Ten of Cups


by llamajoy


Ten of Cups: Home. Joy. Pleasure. Peace. Love. Contentment. Good family. Honor. Esteem. Virtue. [inv] Loss of friendship. Unhappiness. Family quarrel. Pettiness. Rage. Difference of opinion.


"Larsa--"

"I'm here," said the emperor-child, though the control room sparked fire and the glossair wings shuddered, and they should have been anywhere /but/ here. It was Penelo who got the newly-fledged emperor of Archadia to his feet, and though his face was pinched and pale, his stance was steady.

Not so Judge Gabranth.

Sheer stubbornness lifted him to his knees, but the force of his will could not compel the mending of flesh, the surcease of bleeding. He watched his own fingers tremble as he tried to take Larsa's hand.

"It's not far to the Strahl," Vaan said. "We can make it."

Balthier looked dubious. Basch looked away, seeing for an instant another face, another foe, another friend on his knees.

Ashe mouthed the words to the strongest curative spell she had the spirit for, admittedly not much. He was beyond healing; they all knew. But the wash of green magic dulled the hurt for a moment, a generous gift from an enemy's hands. They shared a glance. She was Dalmasca's queen in truth; and he her father's murderer.

Now, the war was over; his war was lost. It mattered little.

Gabranth shook his head as Larsa moved closer, and would have touched him. Your gloves, he tried to say. Do not sully them for me. His voice was yet his own, but barely. "You should leave me."

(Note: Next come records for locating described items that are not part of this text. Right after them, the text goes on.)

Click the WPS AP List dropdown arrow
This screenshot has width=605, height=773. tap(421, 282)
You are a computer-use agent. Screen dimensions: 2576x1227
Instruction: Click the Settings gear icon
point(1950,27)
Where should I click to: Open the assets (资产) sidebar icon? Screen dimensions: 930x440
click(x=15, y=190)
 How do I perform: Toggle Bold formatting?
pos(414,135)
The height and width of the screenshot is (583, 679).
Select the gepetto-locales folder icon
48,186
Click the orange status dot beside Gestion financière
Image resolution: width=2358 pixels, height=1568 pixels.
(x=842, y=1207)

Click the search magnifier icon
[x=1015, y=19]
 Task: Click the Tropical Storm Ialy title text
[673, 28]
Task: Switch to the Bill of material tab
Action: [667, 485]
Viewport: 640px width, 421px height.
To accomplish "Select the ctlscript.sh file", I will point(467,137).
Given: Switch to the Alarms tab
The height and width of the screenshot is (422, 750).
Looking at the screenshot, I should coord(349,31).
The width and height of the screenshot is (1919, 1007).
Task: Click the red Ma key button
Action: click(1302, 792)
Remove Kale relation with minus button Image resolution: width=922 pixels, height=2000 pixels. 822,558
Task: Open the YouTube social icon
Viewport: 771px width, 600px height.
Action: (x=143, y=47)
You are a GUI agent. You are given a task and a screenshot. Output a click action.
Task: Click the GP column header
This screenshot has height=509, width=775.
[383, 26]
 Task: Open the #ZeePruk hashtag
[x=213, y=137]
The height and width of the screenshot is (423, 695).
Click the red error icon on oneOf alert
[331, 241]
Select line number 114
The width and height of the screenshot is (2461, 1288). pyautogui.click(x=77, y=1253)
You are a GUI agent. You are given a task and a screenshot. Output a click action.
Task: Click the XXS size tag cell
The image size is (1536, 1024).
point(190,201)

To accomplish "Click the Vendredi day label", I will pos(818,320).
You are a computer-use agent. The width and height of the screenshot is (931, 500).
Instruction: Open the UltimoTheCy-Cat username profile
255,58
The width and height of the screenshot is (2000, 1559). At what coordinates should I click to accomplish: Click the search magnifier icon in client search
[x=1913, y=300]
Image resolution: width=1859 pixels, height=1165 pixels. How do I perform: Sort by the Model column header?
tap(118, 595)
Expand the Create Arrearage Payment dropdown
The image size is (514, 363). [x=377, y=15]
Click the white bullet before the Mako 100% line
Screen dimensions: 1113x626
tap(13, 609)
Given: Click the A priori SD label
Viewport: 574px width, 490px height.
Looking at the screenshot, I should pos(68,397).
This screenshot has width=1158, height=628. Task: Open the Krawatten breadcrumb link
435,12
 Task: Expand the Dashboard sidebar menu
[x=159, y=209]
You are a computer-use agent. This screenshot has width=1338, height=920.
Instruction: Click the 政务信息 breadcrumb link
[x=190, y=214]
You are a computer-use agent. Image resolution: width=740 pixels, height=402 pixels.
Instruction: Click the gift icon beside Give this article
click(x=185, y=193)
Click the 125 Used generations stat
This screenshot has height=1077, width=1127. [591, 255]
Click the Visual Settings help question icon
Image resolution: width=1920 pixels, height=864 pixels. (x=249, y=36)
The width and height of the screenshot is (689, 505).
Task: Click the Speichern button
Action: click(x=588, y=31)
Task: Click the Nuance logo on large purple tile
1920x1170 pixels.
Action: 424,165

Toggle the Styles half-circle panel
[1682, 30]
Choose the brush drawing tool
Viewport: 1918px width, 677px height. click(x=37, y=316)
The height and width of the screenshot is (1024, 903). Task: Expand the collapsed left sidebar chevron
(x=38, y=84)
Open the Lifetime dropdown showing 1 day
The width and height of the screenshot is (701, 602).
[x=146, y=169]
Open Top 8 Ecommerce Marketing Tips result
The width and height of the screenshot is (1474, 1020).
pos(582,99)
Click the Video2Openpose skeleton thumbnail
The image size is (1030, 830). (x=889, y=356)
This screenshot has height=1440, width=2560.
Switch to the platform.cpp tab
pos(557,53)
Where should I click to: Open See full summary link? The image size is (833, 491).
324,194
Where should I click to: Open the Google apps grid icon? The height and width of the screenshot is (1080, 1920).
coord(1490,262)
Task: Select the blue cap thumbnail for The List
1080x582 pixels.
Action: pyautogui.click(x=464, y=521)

Larsa wrestled with words, and Ashe looked away. Basch said nothing. It was Fran who told him, "This place is a graveyard for a god-- not a place for mortal men to die." Her tone was sharp, but not unkind. "Pray do not argue."

Gabranth obeyed.

Head bowed, he did not cry out when Basch lifted him, his wounds too deep for simple pain. The sky fortress was faltering; moments of weightlessness unbalanced them all. Basch's knees buckled but his legs did not give way. His brother's weight was more than armor, more than bone: his was the heaviness that comes at the end of fighting, the gravity of defeat.

All of Basch's strength was scarce enough to keep them both upright. "I need--" he began to say, but Fran was already flanking them. She was tallest of them all; she lent her shoulder silently.

He tried to thank her, but her ears twitched sidelong: an emphatic viera negative. "If it were Mjrn," she said, unexpected. Never before had he heard the note of sorrow, so human, in her voice. "If it were Jote. I would carry her on my back, if need be. Into the Woods, and home."

"Home." Gabranth, hearing, echoed her, coughing the word like an epithet.

"Home." This from Larsa, who matched his steps to run close by. There was nothing but earnestness in his voice, none of the polish or veneer of another Archadian politician. The boy held Gabranth's helmet in both his hands, cradling the horns against his chest. His white gloves were smudged dark with metal-polish, and worse.

The man who had called himself Gabranth closed his eyes against a rising tide of understanding, more painful by far than steel in his gut. Not in Landis would he die, at his mother's grave. Nor in Archadia, sword in hand and magister's helm on his brow. The war was over; more than lost: there was no longer a war. Peace would come. It mattered little.

Their embrace was ungentle, as they dashed through the hollowed crumbling shell of Bahamut, the viera's footfalls jarring as his brother's beating heart. The others shouted: the Strahl was in sight. They would make it. Beyond the strained mechanisms and pulsing heat of the sky fortress, the sky was bright, and blue.

It was oddly peaceful.

Noah fon Ronsenburg lay his head on his brother's shoulder, and Basch wiped blood from his face, touched his hair. Against his temple, while Noah could still hear him, he whispered, "Home."